Entramos al centro antes de que la ceremonia comience. Nos sentamos en un banco largo de madera, mientras unas diez personas alistan el sitio. Con bloques de material intentan armar un cuadrado en el centro de la sala para encender el fuego sagrado, una parte fundamental del ritual en toda ceremonia hindú. Luego cubren el suelo con gran variedad de frutas, flores de colores, pétalos de rosa y cuencos con arroz. Prenden muchas velas e inciensos. El ambiente huele a sándalo y rosas. Es como si, de repente, un trozo de la India descendiese en medio de la capital más antigua de Sudamérica.  El mantra de los hare krishna comienza a escucharse en todo el templo.

Hare kṛiṣhṇa hare kṛiṣhṇa

kṛiṣhṇa kṛiṣhṇa hare hare

hare rāma hare rāma

rāma rāma hare hare

Me detengo en los devotos y en cómo ajustan con gran precisión y velocidad cada detalle mientras palmean sus muslos al ritmo del hare hare krishna. Escuchar este mantra durante dos horas seguidas, en variedad de ritmos (existe la versión salsa del mantra), puede llegar a dejarla a una un poco confundida. Los hare krishna, en cambio, no paran. Cantan, repiten sin cansarse el nombre de su dios, lo hacen de todas las formas posibles, lo gritan. Parece que la palabra krishna tiene un efecto motivador en ellos.

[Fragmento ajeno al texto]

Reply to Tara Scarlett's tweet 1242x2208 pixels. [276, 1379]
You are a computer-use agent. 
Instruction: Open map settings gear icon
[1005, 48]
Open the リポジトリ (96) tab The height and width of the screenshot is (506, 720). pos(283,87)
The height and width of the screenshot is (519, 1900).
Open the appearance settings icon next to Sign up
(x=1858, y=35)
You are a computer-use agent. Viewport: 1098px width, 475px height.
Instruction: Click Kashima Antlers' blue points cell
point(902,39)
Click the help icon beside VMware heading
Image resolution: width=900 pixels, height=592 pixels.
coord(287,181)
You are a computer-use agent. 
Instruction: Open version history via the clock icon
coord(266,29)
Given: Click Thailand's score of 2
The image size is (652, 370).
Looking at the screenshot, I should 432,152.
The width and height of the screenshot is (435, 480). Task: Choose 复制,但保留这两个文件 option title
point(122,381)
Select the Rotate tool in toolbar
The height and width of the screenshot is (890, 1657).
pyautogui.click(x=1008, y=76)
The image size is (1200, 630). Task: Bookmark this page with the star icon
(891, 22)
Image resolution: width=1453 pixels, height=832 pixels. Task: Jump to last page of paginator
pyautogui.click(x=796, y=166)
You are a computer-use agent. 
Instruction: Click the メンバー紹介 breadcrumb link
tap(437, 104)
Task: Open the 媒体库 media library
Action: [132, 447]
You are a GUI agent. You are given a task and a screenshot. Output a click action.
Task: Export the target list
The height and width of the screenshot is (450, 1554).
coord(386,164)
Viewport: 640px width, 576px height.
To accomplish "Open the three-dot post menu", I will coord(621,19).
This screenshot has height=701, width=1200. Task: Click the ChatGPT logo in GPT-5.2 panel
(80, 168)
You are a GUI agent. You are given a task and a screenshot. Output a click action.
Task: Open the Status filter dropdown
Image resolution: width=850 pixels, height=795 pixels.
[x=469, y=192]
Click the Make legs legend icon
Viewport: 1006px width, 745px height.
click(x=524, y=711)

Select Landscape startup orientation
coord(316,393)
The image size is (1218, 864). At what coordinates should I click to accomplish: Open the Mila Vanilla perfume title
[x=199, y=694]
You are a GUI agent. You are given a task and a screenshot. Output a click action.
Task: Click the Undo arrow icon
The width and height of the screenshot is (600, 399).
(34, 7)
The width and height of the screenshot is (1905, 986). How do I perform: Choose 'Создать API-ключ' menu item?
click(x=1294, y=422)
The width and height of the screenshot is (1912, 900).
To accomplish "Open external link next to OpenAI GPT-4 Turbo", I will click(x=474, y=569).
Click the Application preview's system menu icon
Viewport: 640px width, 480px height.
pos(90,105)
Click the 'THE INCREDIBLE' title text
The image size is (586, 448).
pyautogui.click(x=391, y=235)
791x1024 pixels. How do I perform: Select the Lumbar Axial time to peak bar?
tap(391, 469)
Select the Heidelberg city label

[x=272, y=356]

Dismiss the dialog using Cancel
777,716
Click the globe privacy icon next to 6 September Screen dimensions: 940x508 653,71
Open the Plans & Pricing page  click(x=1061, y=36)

Soplan un caracol para comenzar la ceremonia. Entran los dos hombres y luego lo hacen las mujeres. Una lleva puesto un sari de color rojo bordado con hilos plateados. El pelo está recogido con una flor y la tiara, que pasa justo por la mitad de la cabeza, le llega en forma de círculo al entrecejo o tercer ojo, como lo llaman en India. La otra es un poco más discreta aunque también lleva puesto un sari color uva bordado. Ambas tienen dibujos rojos en las manos hechos con una pasta preparada con polvo de cúrcuma y sándalo.

Hay un gurú que va dirigiendo la ceremonia. Todos estamos sentados en el suelo. La mayoría de los presentes repiten las frases en sánscrito, se advierte que no es la primera vez que participan de una celebración como esta. Los novios permanecen sentados, cantan y sonríen a algunas cámaras. Durante la ceremonia extienden sus brazos y los colocan en dirección al fuego. Hay miradas cómplices y muchas madres (así llaman los hare krishna a las mujeres) que parecen estar atentas a que el ritual se siga al pie de la letra.

Solo falta el momento del . La gente murmura y saca como desaforada algún aparato que le permita registrar ese momento. Se paran los cuatro. Quedan de pie frente a frente. Ellos le colocan a sus futuras esposas un collar de flores; luego, la escena se repite, pero a la inversa. Los recién casados sonríen y saludan. Los presentes aplaudimos, emocionados. Es una verdadera fiesta. Las palmas al compás del canto, las guirnaldas de colores que cuelgan del techo, el aroma a cardamomo que sale de la cocina y augura un delicioso almuerzo, el fuego sagrado, los saris y los puntos rojos en el centro de la frente.

El festejo también es en el piso de arriba. Antes de irme quiero chusmear un poco así que subo las escaleras haciéndome la distraída. Miro de refilón por la puerta de madera semiabierta y veo cómo diez hombres vestidos de blanco saltan sin parar y gritan hare krishna. Cada vez lo dicen más rápido, cada vez saltan más alto. Pienso que están drogados de cantos devocionales. Sonrío. Bajo las escaleras, me envuelvo el cuello con un pañuelo café y salgo del templo. De nuevo en las calles de Quito veo cómo un hombre elegante con su preciosa trenza negra camina de la mano con una cholita de sombrero y pollera.